Dès la fin 1963, il apparaissait à Sud Aviation – BAC que le pilotage et la navigation de « Concorde” imposaient de remplacer les équipements de référence conventionnels par un système à inertie ; ”Concorde » était ainsi le premier avion commercial conçu pour être équipé d’un système de navigation par inertie.
SAGEM-Ferranti, étaient choisis, début 1965, pour l’étude et la réalisation du système à inertie répondant aux besoins de Concorde. C’est ce système, le SF500-AE51 qui après plus d’une centaine de vols satisfaisants sur « Caravelle” du CEV, effectués depuis fin 1967, a fourni pour le premier vol de Concorde, les informations nécessaires au pilotage et à la navigation.

Qu’apporte donc un système de navigation par inertie ?

1 – Il fournit, avec une excellente précision (10 minutes), la verticale vraie totalement indépendante des évolutions de l’avion. On sait qu’une centrale de verticale conventionnelle tend à suivre la verticale apparente et qu’il faut user d’artifices (constantes de temps – coupures d’érection) pour que l’indication qu’elle fournit ne s’éloigne pas trop de la verticale vraie. Ces artifices sont inefficaces pour un avion comme ”Concorde » dont les phases d’accélérations durent longtemps.

2 – Après s’être aligné lui-même de façon autonome, en trouvant sans aide extérieure la direction du Nord, il conserve cette référence et fournit donc le cap géographique avec une précision inertielle (les gyroscopes d’un système inertiel ont des dérives qui sont de quelques centièmes de degrés par heure) ; une centrale de cap conventionnelle ne fait que conserver le cap qui lui a été fourni au départ, en dérivant de quelques dixièmes de degrés par heure.

3 – Il élabore, à partir de ses senseurs gyroscopiques et accéléromètriques, la vitesse-sol et la position. Ces informations ne sont pas soumises aux aléas de propagation de réflexion des ondes radioélectriques : c’est le système « tout temps” parfait.

§ Consignes de travail:
• a. Recopiez mot pour mot le passage de l'extrait sur la navigation inertielle de Concorde, en commençant par « Dès la fin 1963, il » et en poursuivant jusqu'à « par inertie ? ».
• b. Résumez en deux phrases l'extrait sur la navigation inertielle de Concorde.
Les entrées ci-après proviennent d'une source distincte.

(Données de localisation de cibles visibles)
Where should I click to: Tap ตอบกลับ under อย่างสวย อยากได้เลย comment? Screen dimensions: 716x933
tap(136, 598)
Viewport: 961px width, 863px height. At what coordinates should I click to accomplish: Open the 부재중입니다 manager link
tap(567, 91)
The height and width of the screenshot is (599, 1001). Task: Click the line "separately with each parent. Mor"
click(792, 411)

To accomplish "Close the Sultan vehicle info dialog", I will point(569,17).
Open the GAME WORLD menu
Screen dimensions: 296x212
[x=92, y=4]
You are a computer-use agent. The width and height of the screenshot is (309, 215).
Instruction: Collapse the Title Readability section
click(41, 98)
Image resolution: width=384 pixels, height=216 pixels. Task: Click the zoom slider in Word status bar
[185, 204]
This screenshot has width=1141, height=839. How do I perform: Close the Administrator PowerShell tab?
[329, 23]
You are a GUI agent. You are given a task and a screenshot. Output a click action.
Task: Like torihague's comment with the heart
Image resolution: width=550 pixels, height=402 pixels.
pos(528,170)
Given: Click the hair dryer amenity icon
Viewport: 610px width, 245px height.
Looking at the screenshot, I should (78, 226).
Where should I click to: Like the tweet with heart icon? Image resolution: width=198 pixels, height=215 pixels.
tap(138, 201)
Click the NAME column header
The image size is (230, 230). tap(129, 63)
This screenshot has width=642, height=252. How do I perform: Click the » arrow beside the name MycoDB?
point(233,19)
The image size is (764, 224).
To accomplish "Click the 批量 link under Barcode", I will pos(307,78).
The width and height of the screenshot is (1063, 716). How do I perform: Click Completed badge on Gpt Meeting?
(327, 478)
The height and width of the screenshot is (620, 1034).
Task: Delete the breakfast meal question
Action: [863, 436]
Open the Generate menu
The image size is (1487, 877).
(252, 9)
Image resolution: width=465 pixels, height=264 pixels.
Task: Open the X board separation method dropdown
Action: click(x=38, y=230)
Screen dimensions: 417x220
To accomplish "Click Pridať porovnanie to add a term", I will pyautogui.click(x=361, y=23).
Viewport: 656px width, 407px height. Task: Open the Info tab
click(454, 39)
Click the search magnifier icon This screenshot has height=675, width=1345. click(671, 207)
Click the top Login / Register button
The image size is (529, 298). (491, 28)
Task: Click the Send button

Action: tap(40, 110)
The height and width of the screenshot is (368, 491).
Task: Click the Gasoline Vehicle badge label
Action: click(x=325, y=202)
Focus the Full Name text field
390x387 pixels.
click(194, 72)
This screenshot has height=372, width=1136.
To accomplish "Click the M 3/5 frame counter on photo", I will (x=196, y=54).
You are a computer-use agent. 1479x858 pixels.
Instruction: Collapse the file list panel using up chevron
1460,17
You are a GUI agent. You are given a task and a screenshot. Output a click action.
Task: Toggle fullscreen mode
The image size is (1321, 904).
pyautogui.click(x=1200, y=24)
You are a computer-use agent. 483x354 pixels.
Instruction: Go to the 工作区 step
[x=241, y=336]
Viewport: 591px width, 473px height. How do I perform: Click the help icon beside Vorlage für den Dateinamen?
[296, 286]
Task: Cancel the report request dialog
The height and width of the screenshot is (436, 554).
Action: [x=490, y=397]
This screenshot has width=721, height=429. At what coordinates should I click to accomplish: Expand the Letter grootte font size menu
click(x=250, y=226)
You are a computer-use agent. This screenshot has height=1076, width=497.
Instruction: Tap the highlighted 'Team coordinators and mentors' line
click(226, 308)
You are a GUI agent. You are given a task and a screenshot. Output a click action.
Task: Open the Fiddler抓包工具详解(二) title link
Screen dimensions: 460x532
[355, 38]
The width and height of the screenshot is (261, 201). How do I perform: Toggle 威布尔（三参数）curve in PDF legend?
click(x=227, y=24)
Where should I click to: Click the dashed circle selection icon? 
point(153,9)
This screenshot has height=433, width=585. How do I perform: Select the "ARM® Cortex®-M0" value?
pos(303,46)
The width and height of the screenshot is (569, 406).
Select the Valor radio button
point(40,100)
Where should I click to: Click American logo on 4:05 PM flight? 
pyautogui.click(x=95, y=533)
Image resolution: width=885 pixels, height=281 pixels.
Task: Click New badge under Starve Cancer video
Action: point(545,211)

§ Résultats par tâche:
• a.
Dès la fin 1963, il apparaissait à Sud Aviation – BAC que le pilotage et la navigation de « Concorde” imposaient de remplacer les équipements de référence conventionnels par un système à inertie ; ”Concorde » était ainsi le premier avion commercial conçu pour être équipé d’un système de navigation par inertie.
SAGEM-Ferranti, étaient choisis, début 1965, pour l’étude et la réalisation du système à inertie répondant aux besoins de Concorde. C’est ce système, le SF500-AE51 qui après plus d’une centaine de vols satisfaisants sur « Caravelle” du CEV, effectués depuis fin 1967, a fourni pour le premier vol de Concorde, les informations nécessaires au pilotage et à la navigation.

Qu’apporte donc un système de navigation par inertie ?

• b. Dès la fin 1963, il apparaissait à Sud Aviation – BAC que Concorde, premier avion commercial conçu pour un tel équipement, devait remplacer ses équipements de référence conventionnels par un système à inertie, dont l'étude et la réalisation furent confiées début 1965 à SAGEM-Ferranti. Ce système, le SF500-AE51, qui a fourni les informations de pilotage et de navigation lors du premier vol, donne la verticale vraie indépendamment des évolutions de l'avion, s'aligne seul sur le Nord pour fournir le cap géographique et élabore la vitesse-sol et la position sans dépendre de la propagation des ondes radioélectriques.